[Stored items]

◇ ◇ ◇

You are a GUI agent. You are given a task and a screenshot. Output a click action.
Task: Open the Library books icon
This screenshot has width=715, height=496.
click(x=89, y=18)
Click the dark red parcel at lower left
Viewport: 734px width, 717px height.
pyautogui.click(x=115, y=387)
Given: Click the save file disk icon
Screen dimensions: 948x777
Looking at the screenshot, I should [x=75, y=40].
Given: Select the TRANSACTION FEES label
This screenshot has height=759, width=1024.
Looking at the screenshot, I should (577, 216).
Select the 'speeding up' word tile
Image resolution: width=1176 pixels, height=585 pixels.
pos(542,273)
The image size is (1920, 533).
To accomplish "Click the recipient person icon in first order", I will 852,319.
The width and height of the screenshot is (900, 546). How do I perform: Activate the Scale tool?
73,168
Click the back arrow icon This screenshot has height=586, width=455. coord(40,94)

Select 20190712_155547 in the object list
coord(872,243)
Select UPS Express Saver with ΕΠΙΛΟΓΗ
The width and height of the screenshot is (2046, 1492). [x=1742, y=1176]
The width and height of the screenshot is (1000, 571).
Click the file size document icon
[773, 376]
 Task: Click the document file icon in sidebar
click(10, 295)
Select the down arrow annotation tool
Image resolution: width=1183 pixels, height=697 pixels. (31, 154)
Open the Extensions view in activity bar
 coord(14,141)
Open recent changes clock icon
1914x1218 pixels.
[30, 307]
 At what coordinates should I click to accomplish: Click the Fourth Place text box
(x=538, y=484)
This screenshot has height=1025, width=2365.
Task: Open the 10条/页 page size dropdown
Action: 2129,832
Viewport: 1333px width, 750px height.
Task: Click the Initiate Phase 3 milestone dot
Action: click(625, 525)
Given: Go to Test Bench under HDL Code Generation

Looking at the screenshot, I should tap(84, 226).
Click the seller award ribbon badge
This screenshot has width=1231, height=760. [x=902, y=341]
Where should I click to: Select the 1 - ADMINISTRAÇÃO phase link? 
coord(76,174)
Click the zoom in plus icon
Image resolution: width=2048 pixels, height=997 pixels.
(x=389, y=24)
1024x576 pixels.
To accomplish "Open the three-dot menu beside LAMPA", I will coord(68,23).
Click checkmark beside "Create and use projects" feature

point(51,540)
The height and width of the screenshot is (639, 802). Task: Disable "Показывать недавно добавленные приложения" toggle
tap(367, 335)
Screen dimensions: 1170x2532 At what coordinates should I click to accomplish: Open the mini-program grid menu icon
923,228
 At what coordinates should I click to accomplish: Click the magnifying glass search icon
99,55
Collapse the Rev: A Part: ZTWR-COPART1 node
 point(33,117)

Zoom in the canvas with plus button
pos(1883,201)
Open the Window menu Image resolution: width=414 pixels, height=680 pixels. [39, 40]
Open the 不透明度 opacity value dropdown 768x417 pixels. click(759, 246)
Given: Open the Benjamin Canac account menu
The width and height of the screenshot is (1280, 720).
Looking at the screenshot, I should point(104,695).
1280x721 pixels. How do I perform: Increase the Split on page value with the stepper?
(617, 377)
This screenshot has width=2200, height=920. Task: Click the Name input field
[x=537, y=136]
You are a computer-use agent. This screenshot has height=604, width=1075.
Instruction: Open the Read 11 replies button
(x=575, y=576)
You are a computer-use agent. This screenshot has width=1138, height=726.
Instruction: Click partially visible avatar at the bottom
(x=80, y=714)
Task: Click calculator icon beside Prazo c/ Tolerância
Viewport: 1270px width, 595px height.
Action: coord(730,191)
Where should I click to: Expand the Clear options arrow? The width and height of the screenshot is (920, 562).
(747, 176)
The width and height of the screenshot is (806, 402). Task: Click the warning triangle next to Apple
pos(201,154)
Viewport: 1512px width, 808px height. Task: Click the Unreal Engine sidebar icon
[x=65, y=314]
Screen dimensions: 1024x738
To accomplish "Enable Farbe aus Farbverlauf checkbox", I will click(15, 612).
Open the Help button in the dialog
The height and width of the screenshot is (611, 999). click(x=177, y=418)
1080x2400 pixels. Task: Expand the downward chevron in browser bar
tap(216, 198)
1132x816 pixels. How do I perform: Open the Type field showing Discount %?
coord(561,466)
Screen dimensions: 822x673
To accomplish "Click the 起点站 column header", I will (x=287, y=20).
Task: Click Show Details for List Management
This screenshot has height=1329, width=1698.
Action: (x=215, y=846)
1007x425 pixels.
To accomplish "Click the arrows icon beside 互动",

◇ ◇ ◇

(Assigned task): Repeat all entries. Match them exactly.

(Output of the exercise):
You are a GUI agent. You are given a task and a screenshot. Output a click action.
Task: Open the Library books icon
This screenshot has width=715, height=496.
click(x=89, y=18)
Click the dark red parcel at lower left
Viewport: 734px width, 717px height.
pyautogui.click(x=115, y=387)
Given: Click the save file disk icon
Screen dimensions: 948x777
Looking at the screenshot, I should [x=75, y=40].
Given: Select the TRANSACTION FEES label
This screenshot has height=759, width=1024.
Looking at the screenshot, I should (577, 216).
Select the 'speeding up' word tile
Image resolution: width=1176 pixels, height=585 pixels.
pos(542,273)
The image size is (1920, 533).
To accomplish "Click the recipient person icon in first order", I will 852,319.
The width and height of the screenshot is (900, 546). How do I perform: Activate the Scale tool?
73,168
Click the back arrow icon This screenshot has height=586, width=455. coord(40,94)

Select 20190712_155547 in the object list
coord(872,243)
Select UPS Express Saver with ΕΠΙΛΟΓΗ
The width and height of the screenshot is (2046, 1492). [x=1742, y=1176]
The width and height of the screenshot is (1000, 571).
Click the file size document icon
[773, 376]
 Task: Click the document file icon in sidebar
click(10, 295)
Select the down arrow annotation tool
Image resolution: width=1183 pixels, height=697 pixels. (31, 154)
Open the Extensions view in activity bar
 coord(14,141)
Open recent changes clock icon
1914x1218 pixels.
[30, 307]
 At what coordinates should I click to accomplish: Click the Fourth Place text box
(x=538, y=484)
This screenshot has height=1025, width=2365.
Task: Open the 10条/页 page size dropdown
Action: 2129,832
Viewport: 1333px width, 750px height.
Task: Click the Initiate Phase 3 milestone dot
Action: click(625, 525)
Given: Go to Test Bench under HDL Code Generation

Looking at the screenshot, I should tap(84, 226).
Click the seller award ribbon badge
This screenshot has width=1231, height=760. [x=902, y=341]
Where should I click to: Select the 1 - ADMINISTRAÇÃO phase link? 
coord(76,174)
Click the zoom in plus icon
Image resolution: width=2048 pixels, height=997 pixels.
(x=389, y=24)
1024x576 pixels.
To accomplish "Open the three-dot menu beside LAMPA", I will coord(68,23).
Click checkmark beside "Create and use projects" feature

point(51,540)
The height and width of the screenshot is (639, 802). Task: Disable "Показывать недавно добавленные приложения" toggle
tap(367, 335)
Screen dimensions: 1170x2532 At what coordinates should I click to accomplish: Open the mini-program grid menu icon
923,228
 At what coordinates should I click to accomplish: Click the magnifying glass search icon
99,55
Collapse the Rev: A Part: ZTWR-COPART1 node
 point(33,117)

Zoom in the canvas with plus button
pos(1883,201)
Open the Window menu Image resolution: width=414 pixels, height=680 pixels. [39, 40]
Open the 不透明度 opacity value dropdown 768x417 pixels. click(759, 246)
Given: Open the Benjamin Canac account menu
The width and height of the screenshot is (1280, 720).
Looking at the screenshot, I should point(104,695).
1280x721 pixels. How do I perform: Increase the Split on page value with the stepper?
(617, 377)
This screenshot has width=2200, height=920. Task: Click the Name input field
[x=537, y=136]
You are a computer-use agent. This screenshot has height=604, width=1075.
Instruction: Open the Read 11 replies button
(x=575, y=576)
You are a computer-use agent. This screenshot has width=1138, height=726.
Instruction: Click partially visible avatar at the bottom
(x=80, y=714)
Task: Click calculator icon beside Prazo c/ Tolerância
Viewport: 1270px width, 595px height.
Action: coord(730,191)
Where should I click to: Expand the Clear options arrow? The width and height of the screenshot is (920, 562).
(747, 176)
The width and height of the screenshot is (806, 402). Task: Click the warning triangle next to Apple
pos(201,154)
Viewport: 1512px width, 808px height. Task: Click the Unreal Engine sidebar icon
[x=65, y=314]
Screen dimensions: 1024x738
To accomplish "Enable Farbe aus Farbverlauf checkbox", I will click(15, 612).
Open the Help button in the dialog
The height and width of the screenshot is (611, 999). click(x=177, y=418)
1080x2400 pixels. Task: Expand the downward chevron in browser bar
tap(216, 198)
1132x816 pixels. How do I perform: Open the Type field showing Discount %?
coord(561,466)
Screen dimensions: 822x673
To accomplish "Click the 起点站 column header", I will (x=287, y=20).
Task: Click Show Details for List Management
This screenshot has height=1329, width=1698.
Action: (x=215, y=846)
1007x425 pixels.
To accomplish "Click the arrows icon beside 互动",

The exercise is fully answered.